STATED PROBLEM 1
Copy everything in the passage on high availability from "Principle 5: The" down to "and customer expectations.", inclusive.

TEXT SHOWN
§
Principle 5: The last nine is exponentially harder than the first. Going from 99% to 99.9% availability might require adding a load balancer and a second server—relatively cheap. Going from 99.9% to 99.99% requires multi-AZ deployment, automated failover, and 24/7 on-call—much more expensive. Reaching 99.999% demands multi-region active-active architecture, chaos engineering, and a full SRE team—exponentially more expensive. Example: Stripe targets 99.99% availability for their API because payment processing demands high reliability, but they explicitly don’t target 99.999% because the cost (multi-region writes with strong consistency) would be prohibitive and unnecessary for their use case. They’ve calculated that 4.38 minutes of monthly downtime is acceptable given their error budget and customer expectations.
Deep Dive
Types / Variants
Active-Active High Availability: Multiple instances actively serve traffic simultaneously, with load distributed across all of them. When one fails, the others absorb its traffic with minimal disruption. This provides the highest availability and best resource utilization since all capacity is always in use. However, it requires sophisticated load balancing, session management (sticky sessions or stateless design), and data synchronization if state is involved. Use this for stateless services like web servers, API gateways, or read-heavy databases. Example: Netflix runs active-active across multiple AWS regions—traffic is always served from multiple regions simultaneously, so a region failure only reduces capacity, not availability.
Active-Passive (Hot Standby): A primary instance serves all traffic while one or more standby instances remain ready to take over immediately upon failure. The standby is “hot” (fully provisioned and synchronized) but idle. This is simpler than active-active because there’s no split-brain risk or data synchronization complexity during normal operation. However, you’re paying for idle capacity, and failover takes 10-60 seconds while health checks detect the failure and promote the standby. Use this for stateful systems where split-brain would be catastrophic, like databases or leader-election systems. Example: PostgreSQL with streaming replication—the primary handles all writes while replicas stay synchronized but idle, ready to promote if the primary fails.
§
STORED RECORDS
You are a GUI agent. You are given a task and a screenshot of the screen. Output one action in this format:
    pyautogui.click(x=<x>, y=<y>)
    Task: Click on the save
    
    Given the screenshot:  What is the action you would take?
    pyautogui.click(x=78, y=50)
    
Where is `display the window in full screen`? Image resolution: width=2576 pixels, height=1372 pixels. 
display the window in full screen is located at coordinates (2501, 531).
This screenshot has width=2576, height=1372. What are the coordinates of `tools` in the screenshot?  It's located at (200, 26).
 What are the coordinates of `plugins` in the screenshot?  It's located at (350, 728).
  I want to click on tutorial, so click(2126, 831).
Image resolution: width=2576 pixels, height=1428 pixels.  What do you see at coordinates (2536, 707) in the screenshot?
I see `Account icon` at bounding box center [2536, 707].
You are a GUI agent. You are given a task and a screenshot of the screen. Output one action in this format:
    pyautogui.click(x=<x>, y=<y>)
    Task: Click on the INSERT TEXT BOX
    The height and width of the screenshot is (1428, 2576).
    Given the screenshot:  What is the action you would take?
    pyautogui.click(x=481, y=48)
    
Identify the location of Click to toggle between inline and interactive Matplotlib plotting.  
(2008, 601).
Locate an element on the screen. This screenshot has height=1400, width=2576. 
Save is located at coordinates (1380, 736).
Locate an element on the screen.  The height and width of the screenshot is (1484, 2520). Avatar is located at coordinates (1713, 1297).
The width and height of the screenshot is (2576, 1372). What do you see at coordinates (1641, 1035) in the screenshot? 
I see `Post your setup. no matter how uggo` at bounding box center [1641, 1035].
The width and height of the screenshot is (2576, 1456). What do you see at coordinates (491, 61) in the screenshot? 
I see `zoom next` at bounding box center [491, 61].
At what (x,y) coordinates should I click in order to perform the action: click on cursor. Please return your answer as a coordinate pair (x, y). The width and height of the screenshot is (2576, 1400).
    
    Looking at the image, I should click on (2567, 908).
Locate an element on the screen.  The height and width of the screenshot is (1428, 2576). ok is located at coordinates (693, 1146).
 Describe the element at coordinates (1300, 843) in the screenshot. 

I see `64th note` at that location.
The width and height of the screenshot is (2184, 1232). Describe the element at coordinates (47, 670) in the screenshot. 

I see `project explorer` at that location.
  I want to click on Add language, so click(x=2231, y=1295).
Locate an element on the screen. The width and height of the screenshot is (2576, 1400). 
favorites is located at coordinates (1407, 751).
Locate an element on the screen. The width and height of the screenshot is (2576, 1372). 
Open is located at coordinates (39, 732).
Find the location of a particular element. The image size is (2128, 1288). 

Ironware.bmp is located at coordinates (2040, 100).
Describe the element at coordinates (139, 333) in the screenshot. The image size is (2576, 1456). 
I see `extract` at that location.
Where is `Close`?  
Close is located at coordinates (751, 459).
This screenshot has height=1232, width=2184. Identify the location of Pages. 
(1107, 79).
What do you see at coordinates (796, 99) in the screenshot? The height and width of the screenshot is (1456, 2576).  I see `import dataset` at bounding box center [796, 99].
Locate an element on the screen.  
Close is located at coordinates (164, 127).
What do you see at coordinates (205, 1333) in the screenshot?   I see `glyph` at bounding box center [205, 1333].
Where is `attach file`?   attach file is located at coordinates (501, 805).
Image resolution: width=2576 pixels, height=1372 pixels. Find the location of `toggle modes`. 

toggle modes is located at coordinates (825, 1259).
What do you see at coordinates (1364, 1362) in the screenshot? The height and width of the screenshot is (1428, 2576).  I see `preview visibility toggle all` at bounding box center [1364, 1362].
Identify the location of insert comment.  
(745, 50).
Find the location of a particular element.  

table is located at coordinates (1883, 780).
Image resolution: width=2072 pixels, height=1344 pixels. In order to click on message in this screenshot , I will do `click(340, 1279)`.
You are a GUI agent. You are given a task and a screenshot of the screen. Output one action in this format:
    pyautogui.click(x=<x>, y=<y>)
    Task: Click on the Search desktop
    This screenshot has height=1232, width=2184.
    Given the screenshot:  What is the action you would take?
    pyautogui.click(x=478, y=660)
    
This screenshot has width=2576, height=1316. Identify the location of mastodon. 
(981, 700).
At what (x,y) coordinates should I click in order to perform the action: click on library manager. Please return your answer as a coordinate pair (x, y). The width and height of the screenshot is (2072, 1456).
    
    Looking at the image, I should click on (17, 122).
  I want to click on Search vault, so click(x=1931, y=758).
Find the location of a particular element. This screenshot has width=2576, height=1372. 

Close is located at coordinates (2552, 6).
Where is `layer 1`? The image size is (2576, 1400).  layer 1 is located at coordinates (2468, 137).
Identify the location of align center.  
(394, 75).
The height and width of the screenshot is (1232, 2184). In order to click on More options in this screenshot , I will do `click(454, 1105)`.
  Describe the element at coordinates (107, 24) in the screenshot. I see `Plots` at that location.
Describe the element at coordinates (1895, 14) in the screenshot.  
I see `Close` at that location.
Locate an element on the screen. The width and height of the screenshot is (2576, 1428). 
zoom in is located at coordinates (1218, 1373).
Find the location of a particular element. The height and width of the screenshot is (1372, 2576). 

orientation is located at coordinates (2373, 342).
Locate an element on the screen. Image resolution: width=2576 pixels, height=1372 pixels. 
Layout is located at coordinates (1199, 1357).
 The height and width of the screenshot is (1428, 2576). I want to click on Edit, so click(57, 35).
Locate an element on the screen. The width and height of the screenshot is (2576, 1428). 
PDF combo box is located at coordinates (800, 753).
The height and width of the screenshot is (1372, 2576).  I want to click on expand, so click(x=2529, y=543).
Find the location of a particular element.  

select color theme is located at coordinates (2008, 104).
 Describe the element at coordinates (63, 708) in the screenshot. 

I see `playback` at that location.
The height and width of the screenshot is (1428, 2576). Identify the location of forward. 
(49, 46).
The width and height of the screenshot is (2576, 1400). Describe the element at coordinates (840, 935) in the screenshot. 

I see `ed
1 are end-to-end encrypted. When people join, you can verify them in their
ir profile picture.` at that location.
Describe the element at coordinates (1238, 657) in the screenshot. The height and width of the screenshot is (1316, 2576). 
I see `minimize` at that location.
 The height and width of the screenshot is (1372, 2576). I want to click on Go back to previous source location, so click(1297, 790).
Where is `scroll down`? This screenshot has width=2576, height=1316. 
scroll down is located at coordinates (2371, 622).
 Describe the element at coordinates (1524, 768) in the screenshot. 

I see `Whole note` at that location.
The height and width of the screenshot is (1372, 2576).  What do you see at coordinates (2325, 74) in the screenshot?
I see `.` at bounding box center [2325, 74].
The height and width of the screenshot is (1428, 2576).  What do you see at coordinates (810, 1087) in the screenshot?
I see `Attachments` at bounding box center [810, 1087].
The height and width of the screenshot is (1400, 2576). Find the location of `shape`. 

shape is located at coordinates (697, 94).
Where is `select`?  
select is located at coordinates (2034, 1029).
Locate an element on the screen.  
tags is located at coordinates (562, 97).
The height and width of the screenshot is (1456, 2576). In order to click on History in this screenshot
§
STATED PROBLEM 2
Reproduce the records from their beginning down to the line containing "center [2536, 707].", both included, swapping "GUI agent" for "screen assistant" and changing nothing else.

RESULT 1
Principle 5: The last nine is exponentially harder than the first. Going from 99% to 99.9% availability might require adding a load balancer and a second server—relatively cheap. Going from 99.9% to 99.99% requires multi-AZ deployment, automated failover, and 24/7 on-call—much more expensive. Reaching 99.999% demands multi-region active-active architecture, chaos engineering, and a full SRE team—exponentially more expensive. Example: Stripe targets 99.99% availability for their API because payment processing demands high reliability, but they explicitly don’t target 99.999% because the cost (multi-region writes with strong consistency) would be prohibitive and unnecessary for their use case. They’ve calculated that 4.38 minutes of monthly downtime is acceptable given their error budget and customer expectations.

RESULT 2
You are a screen assistant. You are given a task and a screenshot of the screen. Output one action in this format:
    pyautogui.click(x=<x>, y=<y>)
    Task: Click on the save
    
    Given the screenshot:  What is the action you would take?
    pyautogui.click(x=78, y=50)
    
Where is `display the window in full screen`? Image resolution: width=2576 pixels, height=1372 pixels. 
display the window in full screen is located at coordinates (2501, 531).
This screenshot has width=2576, height=1372. What are the coordinates of `tools` in the screenshot?  It's located at (200, 26).
 What are the coordinates of `plugins` in the screenshot?  It's located at (350, 728).
  I want to click on tutorial, so click(2126, 831).
Image resolution: width=2576 pixels, height=1428 pixels.  What do you see at coordinates (2536, 707) in the screenshot?
I see `Account icon` at bounding box center [2536, 707].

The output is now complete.